Throughout the descriptions of the APIs, the terms
virtual cluster number (VCN or Vcn) and logical cluster
number (LCN or Lcn) are used. VCNs are clusters within a
particular file, and LCNs are clusters on the volume.
Thus VCN 0 of a file may map to LCN 2394 of a volume, VCN
1 may map to LCN 104227, and so on.
NtFsControlFile This function is exported by the Windows NT kernel-mode
interface library called NTDLL.DLL. Many Microsoft
programs use functions in NTDLL.DLL, including the
various operating environment subsystems (Win32, POSIX,
OS/2, and WOW), and other programs that ship as part of
NT. Here is the definition for the command, Win32
SDK-style:
NTSTATUS NtFsControlFile(
IN HANDLE FileHandle,
IN HANDLE Event, // optional
IN PIO_APC_ROUTINE UserApcRoutine, // optional
IN PVOID UserApcContext, // optional
OUT PIO_STATUS_BLOCK UserIoStatus,
IN ULONG FsControlCode,
IN PVOID InputBuffer, // optional
IN ULONG InputBufferLength, // optional
OUT PVOID OutputBuffer, // optional
IN ULONG OutputBufferLength // optional
);
Parameters
FileHandle
This is the handle of the file or volume returned by
CreateFile that the FSCTRL is directed at. Some
FSCTL's are file-specfic, and others are volume
specific.
Event
Handle to an event that can be synchronized on if the
function returns STATUS_PENDING, indicating that it
hasn't completed. Instead of passing in an event
handle, callers of NtFsControlFile generally block on
the file handle when I/O is pending, since it is also
signaled when the operation completes.
UserApcRoutine
This points at a function that, if Event is NULL, will
be executed when the operation has finished. Use of
the function in this way is atypical.
UserIoStatus
This data structure is filled with the function's
return status. It is where a caller should find the
operation's final status in the case that the function
originally returned STATUS_PENDING and the caller had
wait for the it to complete.
InputBuffer
A pointer to the caller-allocated FSCTL input
parameter, if it expects one.
InputBufferLength
The length in bytes of the variable or data structure
passed as an input.
OutputBuffer
Points to buffer that will receive the FSCTL's output
data, if it provides any.
OutputBufferLength
The length in bytes of the variable or data structure
to receive output data.
Comments
This function is used by several Win32 functions,
including DeviceIoControl. The easiest way to use it is
to not pass an event handle or an Apc routine, but
instead to wait for STATUS_PENDING operations to complete
by blocking on the file handle.
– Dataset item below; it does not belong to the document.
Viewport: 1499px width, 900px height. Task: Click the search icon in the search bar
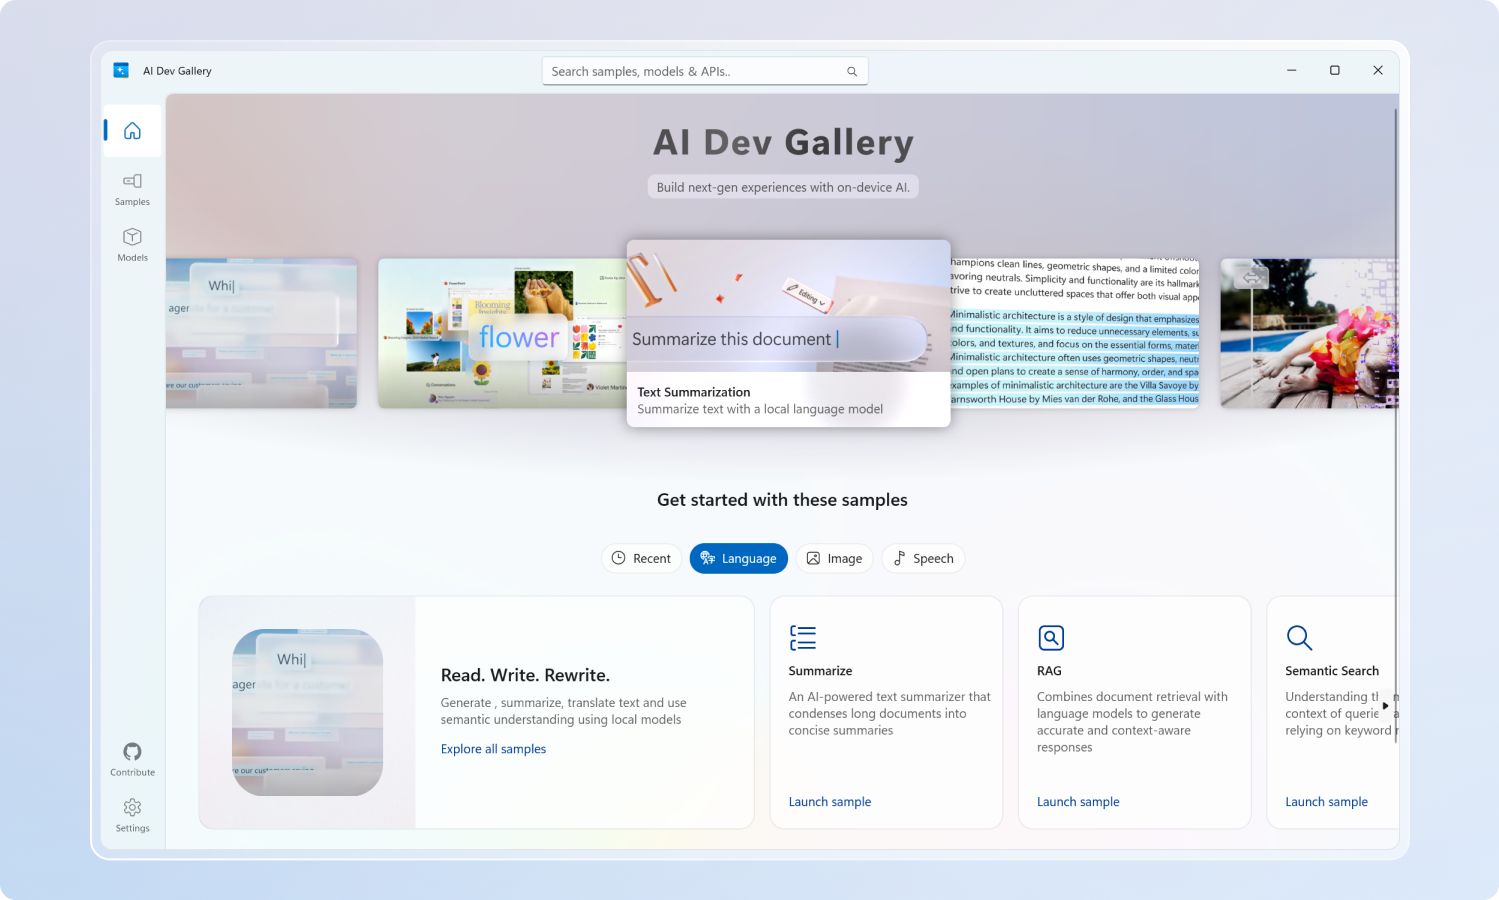click(x=852, y=71)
See defrag.c in the
demonstration program for examples of its use.
The Volume Map FSCTL_GET_VOLUME_BITMAP
Operation
This is generally the first FSCTL that is used by a
defragmenter, because it is required to get a map of the
clusters that are free and in use on a volume. Each bit
in the bitmap returned in the output buffer represents
one custer, where a 1 signifies an allocated cluster and
a 0 signifies a free cluster.
FileHandle
The file handle passed to this call must represent a
volume opened with the GENERIC_READ flag. A volume can be
opened with a name of the form, "\\.\X:", where 'X' is
the volume's drive letter.
InputBuffer
The input buffer must point to a ULONGLONG value that
specifies the 8-cluster aligned starting cluster that the
first bit in the returned bitmap buffer will correspond
to. If the value is not 8-cluster aligned, the bitmap
data returned will begin at the 8-cluster aligned value
just below the one passed. InputBufferLength must be the
size of a ULONGLONG in bytes, which is 8.
OutputBuffer
Points at a BITMAP_DESCRIPTOR data structure, which is
defined as follows:
typedef struct {
ULONGLONG StartLcn;
ULONGLONG ClustersToEndOfVol;
BYTE Map[1];
} BITMAP_DESCRIPTOR, *PBITMAP_DESCRIPTOR;
StartLcn is filled in with the cluster number
corresponding to the first bit in the bitmap data.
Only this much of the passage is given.